Sucre CSS UE UNACOIS IMPORTATION

La CSS en question

Le 1er octobre 2017 marquera un tournant dans le marché du sucre de l'Union Européenne. En effet, la production des Etats membres ne sera plus limitée pour couvrir le marché alimentaire de l’Union. Une telle libéralisation aura forcément des conséquences sous nos cieux.

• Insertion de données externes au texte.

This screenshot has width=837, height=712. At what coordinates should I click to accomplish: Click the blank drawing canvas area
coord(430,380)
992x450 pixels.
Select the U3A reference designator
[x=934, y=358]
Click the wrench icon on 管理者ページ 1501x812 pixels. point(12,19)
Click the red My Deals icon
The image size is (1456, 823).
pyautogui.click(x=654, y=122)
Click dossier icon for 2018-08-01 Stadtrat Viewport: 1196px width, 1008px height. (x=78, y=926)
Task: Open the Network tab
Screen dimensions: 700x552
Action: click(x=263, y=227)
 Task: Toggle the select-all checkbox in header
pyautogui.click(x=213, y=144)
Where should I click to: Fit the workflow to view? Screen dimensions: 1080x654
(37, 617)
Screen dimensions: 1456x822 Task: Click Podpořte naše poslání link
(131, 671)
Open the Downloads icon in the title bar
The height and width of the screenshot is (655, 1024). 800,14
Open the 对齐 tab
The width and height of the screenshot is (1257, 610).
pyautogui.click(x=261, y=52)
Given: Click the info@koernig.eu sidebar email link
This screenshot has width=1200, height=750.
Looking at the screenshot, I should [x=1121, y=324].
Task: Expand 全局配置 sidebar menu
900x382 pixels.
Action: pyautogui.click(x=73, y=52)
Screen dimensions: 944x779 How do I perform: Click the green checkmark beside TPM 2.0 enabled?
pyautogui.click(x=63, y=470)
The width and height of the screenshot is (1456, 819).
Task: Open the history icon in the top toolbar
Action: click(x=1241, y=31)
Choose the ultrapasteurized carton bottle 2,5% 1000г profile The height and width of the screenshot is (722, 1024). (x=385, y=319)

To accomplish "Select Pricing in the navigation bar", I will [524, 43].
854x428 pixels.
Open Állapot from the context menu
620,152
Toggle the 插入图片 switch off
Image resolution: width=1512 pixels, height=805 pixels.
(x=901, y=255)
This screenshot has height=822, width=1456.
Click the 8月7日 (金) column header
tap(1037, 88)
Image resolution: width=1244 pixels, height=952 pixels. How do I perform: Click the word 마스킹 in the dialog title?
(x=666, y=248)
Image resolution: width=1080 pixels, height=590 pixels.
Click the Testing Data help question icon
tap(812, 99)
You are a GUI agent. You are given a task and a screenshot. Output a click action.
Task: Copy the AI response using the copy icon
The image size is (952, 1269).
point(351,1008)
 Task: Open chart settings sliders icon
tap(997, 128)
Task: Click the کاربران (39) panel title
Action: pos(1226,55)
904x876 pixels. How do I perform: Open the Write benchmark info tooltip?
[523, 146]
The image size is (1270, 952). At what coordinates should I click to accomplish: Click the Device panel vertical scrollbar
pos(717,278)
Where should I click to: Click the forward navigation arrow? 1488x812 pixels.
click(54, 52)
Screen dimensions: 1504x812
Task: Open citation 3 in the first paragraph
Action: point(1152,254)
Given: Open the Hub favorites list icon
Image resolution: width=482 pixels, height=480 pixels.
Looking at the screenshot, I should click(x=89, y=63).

La Compagnie Sucrière Sénégalaise est l’entreprise de production et de commercialisation du sucre au Sénégal. Le monopole dont elle a longtemps bénéficié est remis en cause fréquemment par les commerçants importateurs de l’UNACOIS (Union nationale des commerçants et industriels du Sénégal). Aussi, l’Etat du Sénégal à travers le Ministère du commerce cherche-t-il, depuis plusieurs années, à créer l’équilibre par une libéralisation contrôlée tout en protégeant le tissu industriel local. Cependant, le choix de l’UE, dicté par l’OMC menace encore plus la CSS pour trois raisons :

Une production à base de canne à sucre

Dans les pays européens marqués par un climat tempéré, le sucre est extrait à partir de la betterave dont le cycle de production n’excède pas les 5 mois généralement. Pour la canne à sucre, le cycle dure presque 12 mois. A cela s’ajoutent les charges liées à l’irrigation, l’énergie et l’usinage.

Le projet KT 1500

La CSS a lancé le projet KT1500, qui concerne l’extension de ses fermes sur 1500 ha afin de pouvoir satisfaire le marché national à 100%. Toutefois, ce lourd investissement doit être amorti sur un délai raisonnable. L’échéance de 2017 pourrait chambouler les plans.

Une rude concurrence

Au-delà de l’UE, le sucre sénégalais est concurrencé par les producteurs brésiliens et asiatiques. Grace à un prix plus compétitif, ce sucre est plus apprécié des commerçants importateurs sénégalais comme ceux de la sous région.

Les prix pratiqués jusqu’ici ne se justifieront  plus longtemps par les consommateurs. Jouissant d’une réputation sulfureuse auprès de l’opinion publique nationale, concurrencée sur le marché mondiale et subissant la contrebande jusqu’à ses portes (Richard Toll), la CSS devra trouver une nouvelle stratégie pour continuer d’exister. Il semble que ses dirigeants aient pris les devants comme en atteste le lancement depuis quelques années de son usine de production d’éthanol ainsi que la rumeur insistante qui  annonce la diversification de ses activités dans la riziculture.